**GIVEN PASSAGE**:
------------
Yet, the beneficiation of the raw materials has, for many years been done exclusively
in Europe. Accordingly, a process of building a strong value addition capacity
in the mining industry has started, beginning with South Africa. We have
also, through NEPAD, initiated what we call The African Peer Review Mechanism.
The primary purpose of the Peer Review Mechanism is to ensure the adoption of
policies, standards and practices that lead to political stability, high economic
growth, sustainable development and accelerated sub-regional and continental economic
integration through the sharing of experiences and the reinforcement of successful
and best practices, including the identification of deficiencies and an assessment
of needs for capacity building. It is a self-assessment mechanism that is meant
to ensure broad-based buy-in and ownership of the development process; On
the matters of peace, stability and democracy we have created some of the important
organs of the AU, including the Peace and Security Council and the Pan African
Parliament. Already, the Peace and Security Council is playing an important role
in some of the conflict areas on the continent. Indeed, the AU is working
to bring permanent peace to the Cote d'Ivoire and in collaboration with the UN
to do the same in the Darfur region in Sudan. As part of entrenching and consolidating
democracy on the continent we have worked tirelessly with the people of the DRC
and Burundi, the result of which is that both countries will be holding democratic
elections this year, ushering a new era away from decades of conflicts and autocracy.
------------
**EXERCISE INSTRUCTIONS**:
(1) Answer these questions about the African Union speech excerpt:
(a) Where has the beneficiation of raw materials been done exclusively for many years?
(b) Through what did the speaker say The African Peer Review Mechanism was initiated?
(c) Which two countries will be holding democratic elections this year?
(2) Resume the African Union speech excerpt, picking up after its final sentence.

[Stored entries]
------------
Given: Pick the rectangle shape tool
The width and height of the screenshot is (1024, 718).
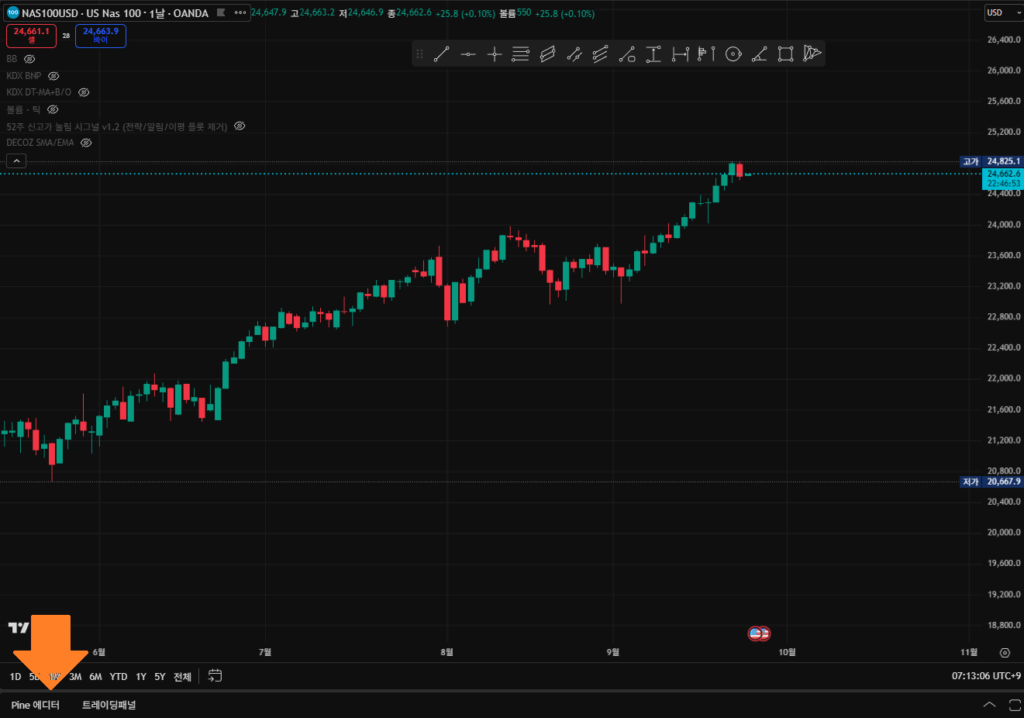Looking at the screenshot, I should point(786,54).
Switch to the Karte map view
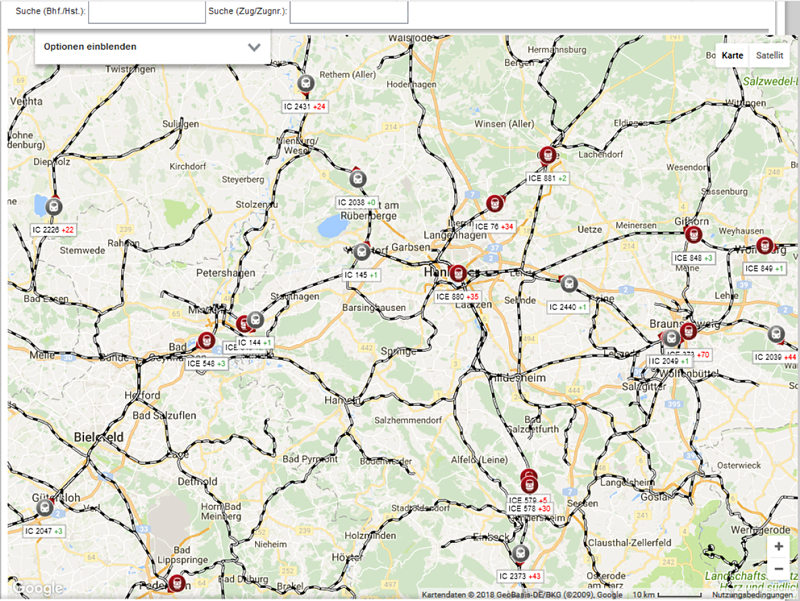 tap(732, 56)
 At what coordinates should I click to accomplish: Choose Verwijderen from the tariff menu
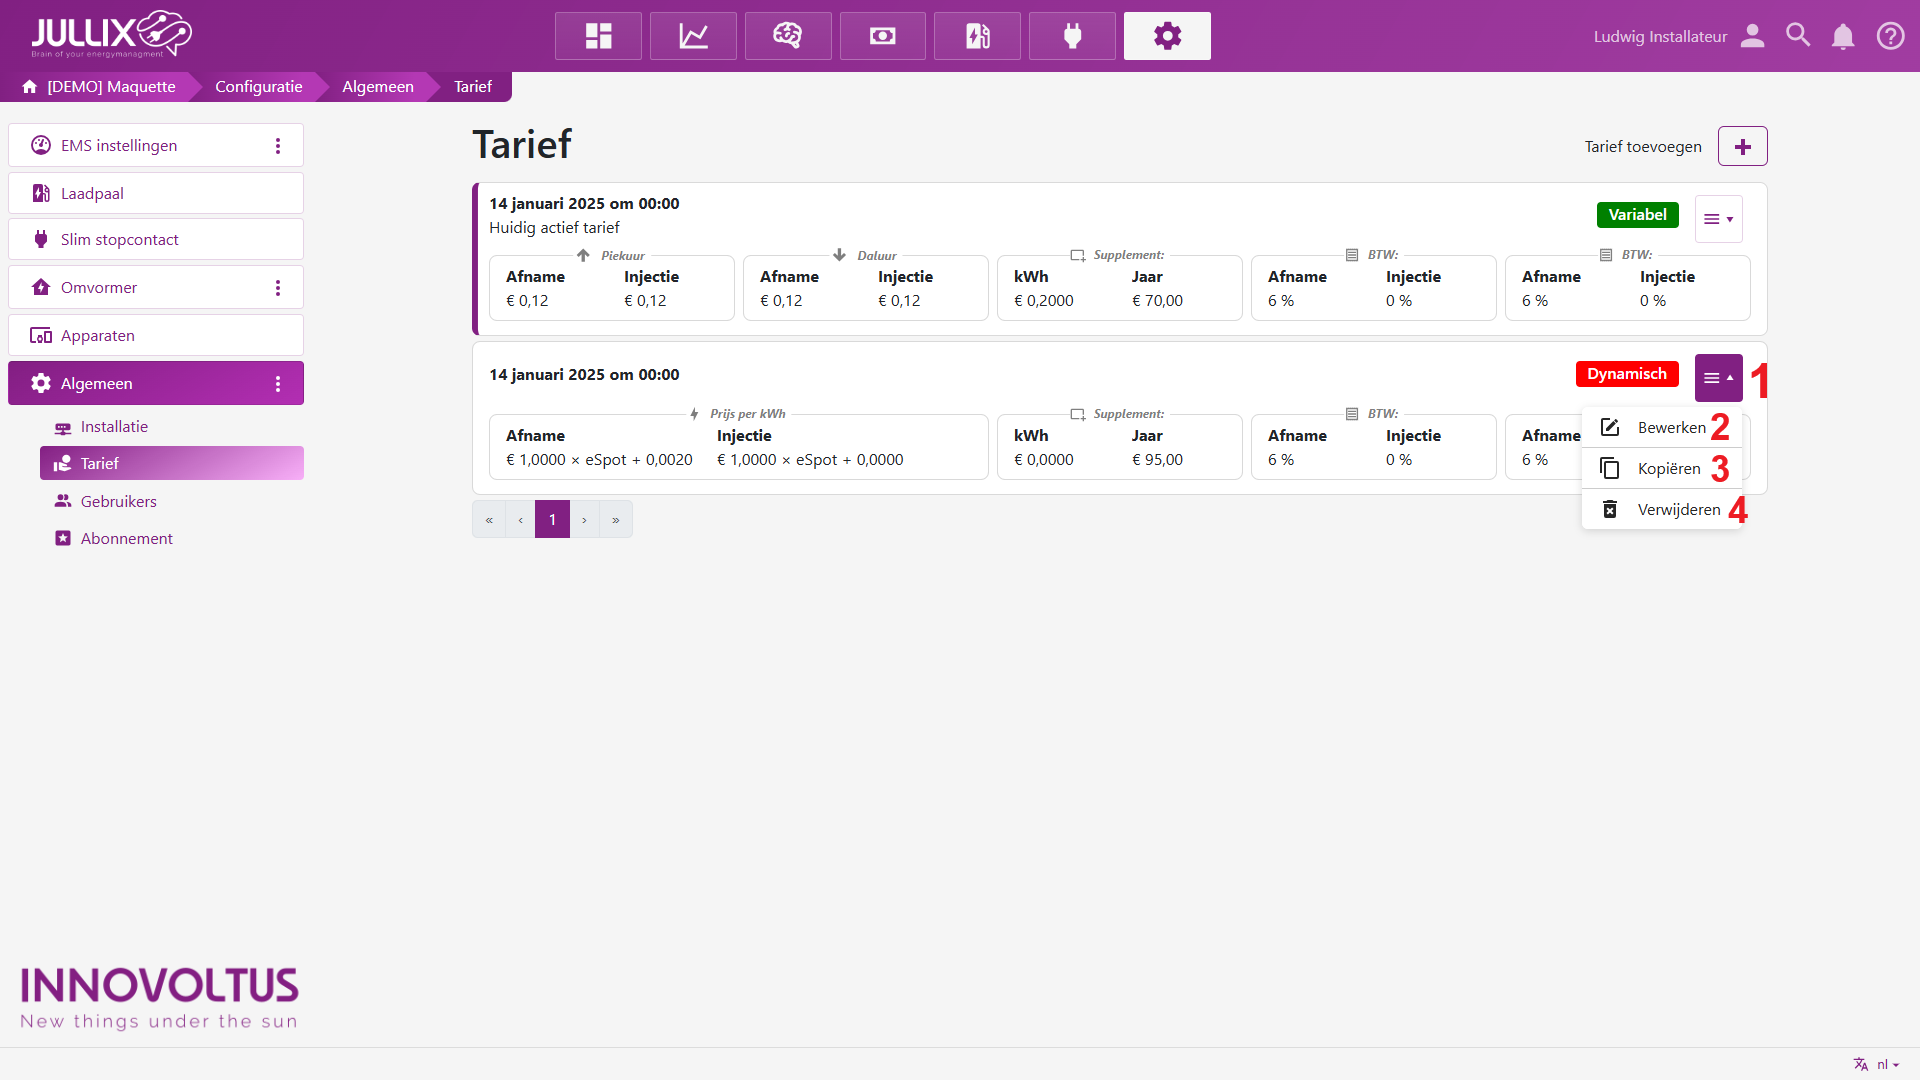click(1678, 510)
------------
**ANSWERS PER TASK**:
(1)
(a) In Europe.
(b) Through NEPAD.
(c) The DRC and Burundi.

(2)
Chairperson, For our efforts to succeed in all we are doing, we have
placed special emphasis on the need for partnerships between and within the African
countries, between Africa and other developing countries and between Africa and
the developed world. Naturally, these partnerships would take various forms such
as government to government, people to people, regional partnerships and other
important forms. We do all these because we have a pressing duty to ensure
that we place the urgent issues of development and their implementation on the
global agenda in a systematic and consistent manner until the metaphorical global
village ceases to be separated into two sections, one developed and rich, the
other underdeveloped and poor. Accordingly, we continue to work, in addition
to the efforts on our own continent, through the UN and other multilateral bodies,
with our partners in the North and South, and with regional groupings like the
EU. We are happy that the partnerships that we are talking about were given
concrete expression when, last year, the EU development Ministers made a commitment
to advance the important matters of peace, security and development in Africa.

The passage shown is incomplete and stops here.